▸ **Passage to read**
We first collect our data from autoradiographic images of each olfactory bulb as gray-scale values, which then are converted to nCi/g of 14C by using radioactivity standards on the films and a 3rd order polynomial regression to generate a standard curve. The individual data files representing each section of a given bulb are merged to create a data matrix that is 80 measurements by as many sections as existed for that bulb from the first landmark to the last landmark. (Most sections do not have 80 actual measurements. Many of the cells in the data matrix possess placeholder values.) The data matrices from the bulbs then are standardized in dimensions relative to anatomical landmarks by inserting artificial sections or by condensing three adjacent sections into two by way of averaging the center section with each of the other sections. The final data matrices are 80 measurements by 44 sections. The two bulbs from the same animal then are averaged together. We standardize that data by dividing each measurement from the glomerular layer (GL) by a measurement of the uptake occurring in the subependymal zone (SEZ) from a consistent region of those bulbs. This standardization is intended to correct for differences in the amount of radiolabel injected into different rats and for differences in circulating levels of unlabeled glucose.

▸ **Dataset entries**
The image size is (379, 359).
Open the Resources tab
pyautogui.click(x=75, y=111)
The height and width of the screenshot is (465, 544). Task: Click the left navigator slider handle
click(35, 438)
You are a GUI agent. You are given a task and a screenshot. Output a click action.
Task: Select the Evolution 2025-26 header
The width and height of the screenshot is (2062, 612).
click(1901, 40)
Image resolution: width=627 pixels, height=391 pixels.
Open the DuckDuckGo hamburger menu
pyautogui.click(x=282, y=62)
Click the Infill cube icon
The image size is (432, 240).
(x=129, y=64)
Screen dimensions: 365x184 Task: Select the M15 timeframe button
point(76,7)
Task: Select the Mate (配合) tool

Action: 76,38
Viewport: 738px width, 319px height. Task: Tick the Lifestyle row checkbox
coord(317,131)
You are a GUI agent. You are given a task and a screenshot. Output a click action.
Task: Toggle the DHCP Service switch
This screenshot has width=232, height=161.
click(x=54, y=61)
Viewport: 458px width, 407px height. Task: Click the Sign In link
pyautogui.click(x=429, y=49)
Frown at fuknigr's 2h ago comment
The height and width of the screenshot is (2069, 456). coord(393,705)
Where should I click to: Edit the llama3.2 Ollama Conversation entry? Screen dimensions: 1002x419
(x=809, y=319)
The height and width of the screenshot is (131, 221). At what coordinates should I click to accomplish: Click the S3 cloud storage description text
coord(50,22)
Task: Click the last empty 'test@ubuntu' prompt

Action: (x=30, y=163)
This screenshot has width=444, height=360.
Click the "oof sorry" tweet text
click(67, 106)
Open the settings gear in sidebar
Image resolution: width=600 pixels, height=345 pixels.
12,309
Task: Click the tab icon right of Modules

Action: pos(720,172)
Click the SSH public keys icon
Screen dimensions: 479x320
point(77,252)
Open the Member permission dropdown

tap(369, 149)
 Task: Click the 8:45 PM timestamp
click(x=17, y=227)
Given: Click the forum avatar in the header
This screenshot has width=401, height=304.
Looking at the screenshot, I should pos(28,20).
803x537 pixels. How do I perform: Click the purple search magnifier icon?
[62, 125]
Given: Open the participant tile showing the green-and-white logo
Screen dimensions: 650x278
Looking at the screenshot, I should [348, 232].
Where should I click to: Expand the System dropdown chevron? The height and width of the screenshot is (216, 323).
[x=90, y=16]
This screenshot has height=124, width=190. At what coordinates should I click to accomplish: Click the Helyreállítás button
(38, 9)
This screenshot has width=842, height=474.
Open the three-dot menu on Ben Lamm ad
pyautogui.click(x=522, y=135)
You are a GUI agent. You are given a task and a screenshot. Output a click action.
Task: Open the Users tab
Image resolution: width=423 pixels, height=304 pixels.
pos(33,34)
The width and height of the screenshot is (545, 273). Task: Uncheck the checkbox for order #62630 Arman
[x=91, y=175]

▸ **Things to do**
1. In the olfactory bulb text, list in order each operation performed on the data after the gray-scale values are collected.
2. Extend the olfactory bulb data processing text with a few more sentences, starting after its final sentence.

▸ **Outputs in order**
1.
1. Converting the gray-scale values to nCi/g of 14C, using radioactivity standards on the films and a 3rd order polynomial regression to generate a standard curve.
2. Merging the individual data files for each section of a bulb into a data matrix of 80 measurements by the number of sections from the first landmark to the last.
3. Standardizing the matrix dimensions relative to anatomical landmarks. This is done by inserting artificial sections, or by condensing three adjacent sections into two through averaging the center section with each of the others. The result is 80 measurements by 44 sections.
4. Averaging the two bulbs from the same animal.
5. Dividing each glomerular layer (GL) measurement by a measurement of uptake in the subependymal zone (SEZ) from a consistent region of those bulbs.

2.
We include an animal that has been exposed to only the odorant vehicle or air with each litter of rats. After the study is done, we average the GL/SEZ matrices for all of the blank animals in that experiment and subtract the average from each GL/SEZ matrix of odorant-exposed animals. We then convert each value in a given data matrix into a z score relative to the average and standard deviation of the values across the entire matrix. A z-score represents each measurement as a number of standard deviations above or below the mean value.  

The z-score matrices from different animals exposed to the same odorant exposure condition in the same experiment are averaged to produce the data that is plotted on this website. Because foci of activity across different individual bulbs often differ slightly in position, the averaging procedures that we use often "soften" the appearance of the pattern. The average patterns tend to have larger foci of activity that are lower in magnitude than are seen in individual bulbs. Certain details of the activity pattern, such as inactive glomeruli intermingled with active glomeruli, that are quite obvious in individual autoradiographic images also can become obscured by the averaging procedures (Johnson et al., 2005b). Therefore, we examine both the averaged data matrices along with individual autoradiograms before we draw conclusions regarding the odorant patterns.